O Monarca do Céu - Capítulo 334
Obedeça a sua rainha.
Apoiando uma das mãos nas costas e a outra na barriga, Ayla adentrou a sala de reuniões onde Lyriel a aguardava, apreensiva.
Assim que a rainha passou pela porta, a garota fez uma reverência de imediato enquanto suava frio.
— Ma-majestade!
Ayla passou pela garota e sentou-se em sua mesa, dando um longo suspiro.
— Como foi a viagem?
A garota continuava de pé. — Fo-foi tranquila… eu… agradeço em nome de meu pai que tenha permitido que eu viajasse por suas terras… elas são lindas.
— Você fala bem a nossa língua, quantos anos tem?
— De-dezesseis, senhora…
Ayla assentiu e ajeitou-se em seu trono.
— O seu pai, Leif, é bem atrevido. Mandar você de presente para um rei que já tem duas esposas é uma aposta ousada, para não dizer estúpida.
A garota engoliu em seco.
— E-eu… estou aqui para servi-la como a senhora desejar… meu pai me disse que, pela trégua, eu deveria… servir à família real…
— E você concorda com isso?
— … bem… não acho que eu tenha escolha…
— Todo mundo tem uma escolha, por que não se senta?
Após engolir em seco, ela se sentou.
— Você é uma garota jovem, bonita, não acha injusto que acabe com sua vida dessa maneira?
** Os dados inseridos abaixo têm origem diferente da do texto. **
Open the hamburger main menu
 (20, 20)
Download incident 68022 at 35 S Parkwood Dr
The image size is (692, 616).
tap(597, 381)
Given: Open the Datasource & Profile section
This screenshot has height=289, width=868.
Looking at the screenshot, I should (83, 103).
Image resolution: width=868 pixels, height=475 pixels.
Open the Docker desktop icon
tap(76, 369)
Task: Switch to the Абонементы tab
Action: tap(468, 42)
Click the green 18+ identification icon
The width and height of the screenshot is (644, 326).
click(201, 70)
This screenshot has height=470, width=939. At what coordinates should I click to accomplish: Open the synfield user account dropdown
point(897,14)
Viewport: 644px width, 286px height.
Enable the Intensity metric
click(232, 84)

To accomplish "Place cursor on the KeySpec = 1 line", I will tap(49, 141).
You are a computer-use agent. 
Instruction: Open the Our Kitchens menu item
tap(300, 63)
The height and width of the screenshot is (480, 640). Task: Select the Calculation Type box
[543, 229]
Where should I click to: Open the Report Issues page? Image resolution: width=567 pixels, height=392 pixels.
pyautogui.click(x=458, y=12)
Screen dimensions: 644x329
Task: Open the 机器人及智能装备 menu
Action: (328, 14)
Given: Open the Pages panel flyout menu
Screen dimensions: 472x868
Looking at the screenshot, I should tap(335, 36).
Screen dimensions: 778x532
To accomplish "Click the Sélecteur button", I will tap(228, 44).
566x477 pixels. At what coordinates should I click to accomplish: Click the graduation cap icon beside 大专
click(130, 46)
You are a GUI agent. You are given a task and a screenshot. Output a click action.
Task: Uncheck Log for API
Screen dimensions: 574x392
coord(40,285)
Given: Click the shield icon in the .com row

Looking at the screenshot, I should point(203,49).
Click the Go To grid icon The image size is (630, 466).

Pense comigo, mesmo se você ficar aqui e servir à família real, seus títulos serão esquecidos, sua figura, você. No fim, se tornará uma serva sem identidade. Um fim triste para uma garota que tinha tudo pela frente.
Ela desviou o olhar.
— Eu sei, mas… meus pais, meus irmãos, meus amigos… eu não quero que tudo termine nessa guerra, se me usarem para todo mundo ficar bem, então…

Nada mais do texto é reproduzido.